» WHAT TO WORK ON:
Return exactly the span of lines in the following data that opens with the line containing "Weiterlesen → (62, 361)" and closes with the line containing "absurde (42, 2336)". Include nothing else.

» EXTRACTED RECORDS:
_ _ _

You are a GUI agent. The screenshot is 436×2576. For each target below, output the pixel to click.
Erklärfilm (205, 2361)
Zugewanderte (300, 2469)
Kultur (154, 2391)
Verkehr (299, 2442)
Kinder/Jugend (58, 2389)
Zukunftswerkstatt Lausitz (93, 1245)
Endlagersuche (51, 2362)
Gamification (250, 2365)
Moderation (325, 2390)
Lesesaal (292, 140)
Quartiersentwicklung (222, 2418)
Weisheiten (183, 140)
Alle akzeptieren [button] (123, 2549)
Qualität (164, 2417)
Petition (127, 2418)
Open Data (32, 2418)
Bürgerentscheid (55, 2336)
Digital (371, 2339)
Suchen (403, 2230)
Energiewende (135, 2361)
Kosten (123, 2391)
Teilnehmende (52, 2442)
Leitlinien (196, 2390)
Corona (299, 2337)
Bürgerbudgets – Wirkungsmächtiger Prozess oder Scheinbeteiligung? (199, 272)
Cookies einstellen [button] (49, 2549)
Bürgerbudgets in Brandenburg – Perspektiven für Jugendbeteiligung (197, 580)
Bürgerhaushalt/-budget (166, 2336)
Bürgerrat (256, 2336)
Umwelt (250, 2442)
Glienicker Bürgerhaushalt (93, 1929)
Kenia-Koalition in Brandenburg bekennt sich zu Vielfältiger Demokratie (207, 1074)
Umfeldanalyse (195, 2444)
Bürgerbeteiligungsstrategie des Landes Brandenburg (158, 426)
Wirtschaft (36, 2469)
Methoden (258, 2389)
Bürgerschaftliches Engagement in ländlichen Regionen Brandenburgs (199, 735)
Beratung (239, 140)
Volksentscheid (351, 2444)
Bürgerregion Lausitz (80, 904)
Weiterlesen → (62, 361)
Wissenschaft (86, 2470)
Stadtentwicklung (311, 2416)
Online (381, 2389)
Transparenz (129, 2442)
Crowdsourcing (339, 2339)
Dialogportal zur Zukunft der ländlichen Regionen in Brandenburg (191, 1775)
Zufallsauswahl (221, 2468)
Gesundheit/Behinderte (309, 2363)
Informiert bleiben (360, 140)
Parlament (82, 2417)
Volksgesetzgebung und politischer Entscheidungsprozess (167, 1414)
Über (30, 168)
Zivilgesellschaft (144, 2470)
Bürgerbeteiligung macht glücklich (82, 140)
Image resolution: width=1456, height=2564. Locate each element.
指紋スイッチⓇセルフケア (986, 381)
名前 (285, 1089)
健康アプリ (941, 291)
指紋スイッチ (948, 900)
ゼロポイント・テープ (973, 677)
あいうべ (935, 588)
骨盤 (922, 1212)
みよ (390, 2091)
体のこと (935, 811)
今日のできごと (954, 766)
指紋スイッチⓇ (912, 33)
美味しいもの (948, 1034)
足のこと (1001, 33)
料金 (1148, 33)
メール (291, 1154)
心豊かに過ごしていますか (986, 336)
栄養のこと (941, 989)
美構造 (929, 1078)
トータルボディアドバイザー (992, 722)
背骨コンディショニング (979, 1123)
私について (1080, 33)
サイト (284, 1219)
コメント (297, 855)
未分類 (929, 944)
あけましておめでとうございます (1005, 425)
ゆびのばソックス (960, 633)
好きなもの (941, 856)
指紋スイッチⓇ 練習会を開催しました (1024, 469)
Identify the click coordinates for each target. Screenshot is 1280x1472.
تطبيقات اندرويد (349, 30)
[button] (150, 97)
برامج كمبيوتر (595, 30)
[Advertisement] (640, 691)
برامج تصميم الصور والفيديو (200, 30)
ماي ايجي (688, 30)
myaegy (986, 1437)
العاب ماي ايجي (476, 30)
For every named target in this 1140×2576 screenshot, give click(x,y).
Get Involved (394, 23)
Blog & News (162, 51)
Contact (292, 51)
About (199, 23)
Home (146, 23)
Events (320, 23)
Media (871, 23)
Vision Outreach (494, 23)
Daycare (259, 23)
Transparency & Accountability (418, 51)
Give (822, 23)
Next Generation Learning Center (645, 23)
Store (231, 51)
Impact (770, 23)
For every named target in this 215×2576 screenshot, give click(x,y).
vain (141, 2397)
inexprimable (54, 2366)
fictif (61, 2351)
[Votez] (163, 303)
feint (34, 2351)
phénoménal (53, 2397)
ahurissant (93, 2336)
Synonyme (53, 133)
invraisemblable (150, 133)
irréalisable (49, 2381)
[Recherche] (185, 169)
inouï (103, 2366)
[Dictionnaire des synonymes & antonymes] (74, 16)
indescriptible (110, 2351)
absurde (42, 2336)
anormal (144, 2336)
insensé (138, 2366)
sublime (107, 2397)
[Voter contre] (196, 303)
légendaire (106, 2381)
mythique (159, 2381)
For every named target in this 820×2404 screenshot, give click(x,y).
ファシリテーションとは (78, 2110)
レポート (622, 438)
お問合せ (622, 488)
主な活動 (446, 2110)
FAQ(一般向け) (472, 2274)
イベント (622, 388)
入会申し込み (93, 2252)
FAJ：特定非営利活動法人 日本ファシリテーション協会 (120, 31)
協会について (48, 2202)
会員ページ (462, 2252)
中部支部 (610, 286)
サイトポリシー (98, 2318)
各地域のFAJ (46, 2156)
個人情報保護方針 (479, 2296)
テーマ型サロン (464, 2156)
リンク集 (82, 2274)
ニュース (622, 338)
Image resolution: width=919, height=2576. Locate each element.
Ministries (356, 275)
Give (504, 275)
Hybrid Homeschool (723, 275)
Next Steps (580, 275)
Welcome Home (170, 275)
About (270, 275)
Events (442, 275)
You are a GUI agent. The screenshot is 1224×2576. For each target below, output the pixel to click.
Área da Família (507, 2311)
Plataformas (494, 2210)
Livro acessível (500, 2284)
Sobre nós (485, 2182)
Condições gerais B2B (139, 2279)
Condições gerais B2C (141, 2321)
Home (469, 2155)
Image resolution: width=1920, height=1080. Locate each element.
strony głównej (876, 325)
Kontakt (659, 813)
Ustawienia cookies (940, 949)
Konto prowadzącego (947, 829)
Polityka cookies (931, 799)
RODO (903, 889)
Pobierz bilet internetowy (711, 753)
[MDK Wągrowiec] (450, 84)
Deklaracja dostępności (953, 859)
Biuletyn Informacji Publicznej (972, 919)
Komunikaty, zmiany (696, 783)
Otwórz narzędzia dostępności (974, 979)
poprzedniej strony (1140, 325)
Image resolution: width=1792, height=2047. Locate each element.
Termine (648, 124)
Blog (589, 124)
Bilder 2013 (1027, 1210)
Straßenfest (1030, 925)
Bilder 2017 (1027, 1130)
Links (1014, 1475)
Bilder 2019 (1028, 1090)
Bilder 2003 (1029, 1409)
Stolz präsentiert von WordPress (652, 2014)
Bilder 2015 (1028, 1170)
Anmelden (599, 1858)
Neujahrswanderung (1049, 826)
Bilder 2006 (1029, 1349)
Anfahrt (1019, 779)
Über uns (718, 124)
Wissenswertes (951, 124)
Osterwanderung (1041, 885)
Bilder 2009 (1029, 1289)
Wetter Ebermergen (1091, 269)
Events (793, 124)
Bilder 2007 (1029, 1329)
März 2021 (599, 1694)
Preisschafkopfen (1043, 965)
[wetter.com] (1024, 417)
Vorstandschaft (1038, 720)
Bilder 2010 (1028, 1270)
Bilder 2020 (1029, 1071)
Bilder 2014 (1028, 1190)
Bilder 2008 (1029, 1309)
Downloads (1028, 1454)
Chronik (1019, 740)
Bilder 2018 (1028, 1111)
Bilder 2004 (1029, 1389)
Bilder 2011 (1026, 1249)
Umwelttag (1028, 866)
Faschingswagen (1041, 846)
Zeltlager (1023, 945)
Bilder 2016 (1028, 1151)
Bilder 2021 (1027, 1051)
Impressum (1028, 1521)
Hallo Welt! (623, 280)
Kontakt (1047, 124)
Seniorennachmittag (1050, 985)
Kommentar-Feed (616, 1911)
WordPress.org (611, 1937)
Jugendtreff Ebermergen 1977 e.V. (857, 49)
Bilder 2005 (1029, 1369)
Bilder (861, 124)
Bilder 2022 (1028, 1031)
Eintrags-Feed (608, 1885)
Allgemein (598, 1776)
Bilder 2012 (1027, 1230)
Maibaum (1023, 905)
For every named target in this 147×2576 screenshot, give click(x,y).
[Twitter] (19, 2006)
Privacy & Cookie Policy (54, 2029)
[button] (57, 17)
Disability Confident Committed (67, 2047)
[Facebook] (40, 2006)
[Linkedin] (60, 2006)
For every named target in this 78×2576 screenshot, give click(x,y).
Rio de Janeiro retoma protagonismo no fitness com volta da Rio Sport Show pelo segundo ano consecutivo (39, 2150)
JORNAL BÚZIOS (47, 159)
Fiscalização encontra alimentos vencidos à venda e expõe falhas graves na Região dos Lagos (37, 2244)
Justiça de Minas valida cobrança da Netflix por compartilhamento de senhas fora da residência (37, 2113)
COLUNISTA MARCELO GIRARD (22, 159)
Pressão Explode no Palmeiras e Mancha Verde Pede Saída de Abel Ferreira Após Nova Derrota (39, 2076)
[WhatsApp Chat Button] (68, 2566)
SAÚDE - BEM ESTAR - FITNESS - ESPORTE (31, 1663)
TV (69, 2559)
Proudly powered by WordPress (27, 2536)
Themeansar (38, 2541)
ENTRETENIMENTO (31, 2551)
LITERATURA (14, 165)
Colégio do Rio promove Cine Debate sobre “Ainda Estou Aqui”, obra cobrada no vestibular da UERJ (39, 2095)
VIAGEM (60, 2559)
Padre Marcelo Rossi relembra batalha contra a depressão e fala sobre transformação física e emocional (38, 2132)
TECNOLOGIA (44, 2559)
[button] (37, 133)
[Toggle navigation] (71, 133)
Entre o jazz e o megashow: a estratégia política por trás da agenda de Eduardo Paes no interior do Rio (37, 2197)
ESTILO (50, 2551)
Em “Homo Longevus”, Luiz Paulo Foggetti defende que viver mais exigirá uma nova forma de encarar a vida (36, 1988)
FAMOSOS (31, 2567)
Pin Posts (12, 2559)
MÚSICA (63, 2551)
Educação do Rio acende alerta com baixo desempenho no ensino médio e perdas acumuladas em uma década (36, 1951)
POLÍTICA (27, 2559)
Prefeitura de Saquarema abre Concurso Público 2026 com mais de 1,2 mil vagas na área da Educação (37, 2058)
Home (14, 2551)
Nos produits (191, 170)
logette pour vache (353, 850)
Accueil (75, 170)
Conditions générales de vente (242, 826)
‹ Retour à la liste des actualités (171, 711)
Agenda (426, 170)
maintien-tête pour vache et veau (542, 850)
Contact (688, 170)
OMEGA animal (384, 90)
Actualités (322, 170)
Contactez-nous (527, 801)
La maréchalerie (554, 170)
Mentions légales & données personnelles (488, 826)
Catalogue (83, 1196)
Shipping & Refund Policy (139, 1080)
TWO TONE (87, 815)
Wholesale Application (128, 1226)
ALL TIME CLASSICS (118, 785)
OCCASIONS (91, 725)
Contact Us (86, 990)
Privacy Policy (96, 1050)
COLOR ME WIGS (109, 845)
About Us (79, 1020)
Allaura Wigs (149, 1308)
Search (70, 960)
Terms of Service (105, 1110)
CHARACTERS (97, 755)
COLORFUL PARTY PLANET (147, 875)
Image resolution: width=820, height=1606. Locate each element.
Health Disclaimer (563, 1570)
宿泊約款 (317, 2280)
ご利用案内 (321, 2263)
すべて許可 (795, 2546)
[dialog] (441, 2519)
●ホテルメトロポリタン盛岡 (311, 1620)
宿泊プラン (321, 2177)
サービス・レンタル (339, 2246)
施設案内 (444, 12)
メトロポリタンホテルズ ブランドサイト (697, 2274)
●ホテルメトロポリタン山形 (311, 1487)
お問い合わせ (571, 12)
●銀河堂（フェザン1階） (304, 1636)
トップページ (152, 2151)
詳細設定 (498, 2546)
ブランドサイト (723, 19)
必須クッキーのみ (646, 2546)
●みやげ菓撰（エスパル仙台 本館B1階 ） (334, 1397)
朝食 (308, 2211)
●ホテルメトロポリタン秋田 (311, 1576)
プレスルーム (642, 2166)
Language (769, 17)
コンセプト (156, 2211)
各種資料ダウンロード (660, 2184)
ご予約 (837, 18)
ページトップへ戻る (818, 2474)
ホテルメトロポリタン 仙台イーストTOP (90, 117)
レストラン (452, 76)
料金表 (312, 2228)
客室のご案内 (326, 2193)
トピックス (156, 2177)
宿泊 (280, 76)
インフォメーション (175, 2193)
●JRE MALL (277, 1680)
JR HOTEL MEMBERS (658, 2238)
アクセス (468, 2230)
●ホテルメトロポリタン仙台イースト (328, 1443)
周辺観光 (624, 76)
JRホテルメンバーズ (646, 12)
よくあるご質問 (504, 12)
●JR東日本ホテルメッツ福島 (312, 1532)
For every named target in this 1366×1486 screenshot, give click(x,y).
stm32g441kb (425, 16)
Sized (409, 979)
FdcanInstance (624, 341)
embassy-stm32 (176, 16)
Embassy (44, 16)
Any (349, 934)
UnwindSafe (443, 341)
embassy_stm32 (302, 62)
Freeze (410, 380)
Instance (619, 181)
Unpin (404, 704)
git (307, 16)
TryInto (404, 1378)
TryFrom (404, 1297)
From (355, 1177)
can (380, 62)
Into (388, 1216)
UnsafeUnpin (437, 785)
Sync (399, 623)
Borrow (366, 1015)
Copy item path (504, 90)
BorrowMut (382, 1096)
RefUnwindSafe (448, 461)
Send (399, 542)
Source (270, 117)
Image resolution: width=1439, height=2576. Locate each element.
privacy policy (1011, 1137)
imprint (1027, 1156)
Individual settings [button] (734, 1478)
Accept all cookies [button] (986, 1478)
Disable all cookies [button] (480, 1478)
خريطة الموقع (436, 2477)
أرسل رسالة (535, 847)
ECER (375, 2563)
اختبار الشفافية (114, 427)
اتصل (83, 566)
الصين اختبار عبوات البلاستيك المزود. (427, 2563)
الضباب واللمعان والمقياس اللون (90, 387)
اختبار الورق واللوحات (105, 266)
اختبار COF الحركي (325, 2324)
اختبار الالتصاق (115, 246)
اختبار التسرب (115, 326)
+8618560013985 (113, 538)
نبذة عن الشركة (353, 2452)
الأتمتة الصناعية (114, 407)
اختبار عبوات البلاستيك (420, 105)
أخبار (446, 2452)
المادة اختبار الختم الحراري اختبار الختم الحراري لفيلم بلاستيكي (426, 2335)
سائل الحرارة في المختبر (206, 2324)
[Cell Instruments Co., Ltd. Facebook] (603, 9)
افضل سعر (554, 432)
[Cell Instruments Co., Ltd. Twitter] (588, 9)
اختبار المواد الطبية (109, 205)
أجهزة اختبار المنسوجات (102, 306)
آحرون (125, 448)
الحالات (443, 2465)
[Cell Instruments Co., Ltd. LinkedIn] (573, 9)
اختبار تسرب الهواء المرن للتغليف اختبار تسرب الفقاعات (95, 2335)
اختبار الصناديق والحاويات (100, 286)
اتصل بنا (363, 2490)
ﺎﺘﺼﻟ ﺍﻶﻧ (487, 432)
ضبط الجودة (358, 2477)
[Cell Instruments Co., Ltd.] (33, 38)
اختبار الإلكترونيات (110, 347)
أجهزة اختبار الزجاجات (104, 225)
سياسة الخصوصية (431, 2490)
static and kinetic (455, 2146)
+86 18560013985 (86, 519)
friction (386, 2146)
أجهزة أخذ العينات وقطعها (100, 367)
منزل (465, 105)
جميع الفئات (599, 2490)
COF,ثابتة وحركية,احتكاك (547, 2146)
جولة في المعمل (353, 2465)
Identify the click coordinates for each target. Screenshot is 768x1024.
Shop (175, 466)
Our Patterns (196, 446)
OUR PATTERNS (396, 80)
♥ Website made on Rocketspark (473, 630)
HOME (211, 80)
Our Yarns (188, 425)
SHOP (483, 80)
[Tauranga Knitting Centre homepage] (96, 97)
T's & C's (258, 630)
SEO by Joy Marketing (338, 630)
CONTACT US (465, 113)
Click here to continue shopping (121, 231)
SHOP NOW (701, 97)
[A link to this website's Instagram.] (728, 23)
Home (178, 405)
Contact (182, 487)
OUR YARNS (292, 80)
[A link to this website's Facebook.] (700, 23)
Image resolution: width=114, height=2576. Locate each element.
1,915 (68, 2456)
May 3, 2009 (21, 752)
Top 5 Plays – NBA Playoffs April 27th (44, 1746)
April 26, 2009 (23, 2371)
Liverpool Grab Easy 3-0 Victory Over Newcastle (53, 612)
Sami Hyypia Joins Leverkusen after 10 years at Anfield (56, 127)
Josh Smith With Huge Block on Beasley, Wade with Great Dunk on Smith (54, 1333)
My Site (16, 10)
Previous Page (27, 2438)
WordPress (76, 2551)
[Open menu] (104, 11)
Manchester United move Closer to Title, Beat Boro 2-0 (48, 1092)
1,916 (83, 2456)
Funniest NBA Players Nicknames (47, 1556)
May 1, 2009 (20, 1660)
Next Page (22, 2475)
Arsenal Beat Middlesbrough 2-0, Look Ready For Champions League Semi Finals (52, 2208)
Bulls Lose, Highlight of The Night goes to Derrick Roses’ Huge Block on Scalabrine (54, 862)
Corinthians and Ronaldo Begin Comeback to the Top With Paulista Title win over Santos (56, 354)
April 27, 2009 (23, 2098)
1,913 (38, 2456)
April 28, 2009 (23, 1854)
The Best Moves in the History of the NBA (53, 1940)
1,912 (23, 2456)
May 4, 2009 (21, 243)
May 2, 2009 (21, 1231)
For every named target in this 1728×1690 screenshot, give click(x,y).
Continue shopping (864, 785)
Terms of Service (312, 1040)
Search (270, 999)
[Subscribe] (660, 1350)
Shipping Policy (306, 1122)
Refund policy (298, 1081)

_ _ _

» ANSWER TO THIS EXERCISE:
Weiterlesen → (62, 361)
Wissenschaft (86, 2470)
Stadtentwicklung (311, 2416)
Online (381, 2389)
Transparenz (129, 2442)
Crowdsourcing (339, 2339)
Dialogportal zur Zukunft der ländlichen Regionen in Brandenburg (191, 1775)
Zufallsauswahl (221, 2468)
Gesundheit/Behinderte (309, 2363)
Informiert bleiben (360, 140)
Parlament (82, 2417)
Volksgesetzgebung und politischer Entscheidungsprozess (167, 1414)
Über (30, 168)
Zivilgesellschaft (144, 2470)
Bürgerbeteiligung macht glücklich (82, 140)
Image resolution: width=1456, height=2564. Locate each element.
指紋スイッチⓇセルフケア (986, 381)
名前 (285, 1089)
健康アプリ (941, 291)
指紋スイッチ (948, 900)
ゼロポイント・テープ (973, 677)
あいうべ (935, 588)
骨盤 (922, 1212)
みよ (390, 2091)
体のこと (935, 811)
今日のできごと (954, 766)
指紋スイッチⓇ (912, 33)
美味しいもの (948, 1034)
足のこと (1001, 33)
料金 (1148, 33)
メール (291, 1154)
心豊かに過ごしていますか (986, 336)
栄養のこと (941, 989)
美構造 (929, 1078)
トータルボディアドバイザー (992, 722)
背骨コンディショニング (979, 1123)
私について (1080, 33)
サイト (284, 1219)
コメント (297, 855)
未分類 (929, 944)
あけましておめでとうございます (1005, 425)
ゆびのばソックス (960, 633)
好きなもの (941, 856)
指紋スイッチⓇ 練習会を開催しました (1024, 469)
Identify the click coordinates for each target. Screenshot is 1280x1472.
تطبيقات اندرويد (349, 30)
[button] (150, 97)
برامج كمبيوتر (595, 30)
[Advertisement] (640, 691)
برامج تصميم الصور والفيديو (200, 30)
ماي ايجي (688, 30)
myaegy (986, 1437)
العاب ماي ايجي (476, 30)
For every named target in this 1140×2576 screenshot, give click(x,y).
Get Involved (394, 23)
Blog & News (162, 51)
Contact (292, 51)
About (199, 23)
Home (146, 23)
Events (320, 23)
Media (871, 23)
Vision Outreach (494, 23)
Daycare (259, 23)
Transparency & Accountability (418, 51)
Give (822, 23)
Next Generation Learning Center (645, 23)
Store (231, 51)
Impact (770, 23)
For every named target in this 215×2576 screenshot, give click(x,y).
vain (141, 2397)
inexprimable (54, 2366)
fictif (61, 2351)
[Votez] (163, 303)
feint (34, 2351)
phénoménal (53, 2397)
ahurissant (93, 2336)
Synonyme (53, 133)
invraisemblable (150, 133)
irréalisable (49, 2381)
[Recherche] (185, 169)
inouï (103, 2366)
[Dictionnaire des synonymes & antonymes] (74, 16)
indescriptible (110, 2351)
absurde (42, 2336)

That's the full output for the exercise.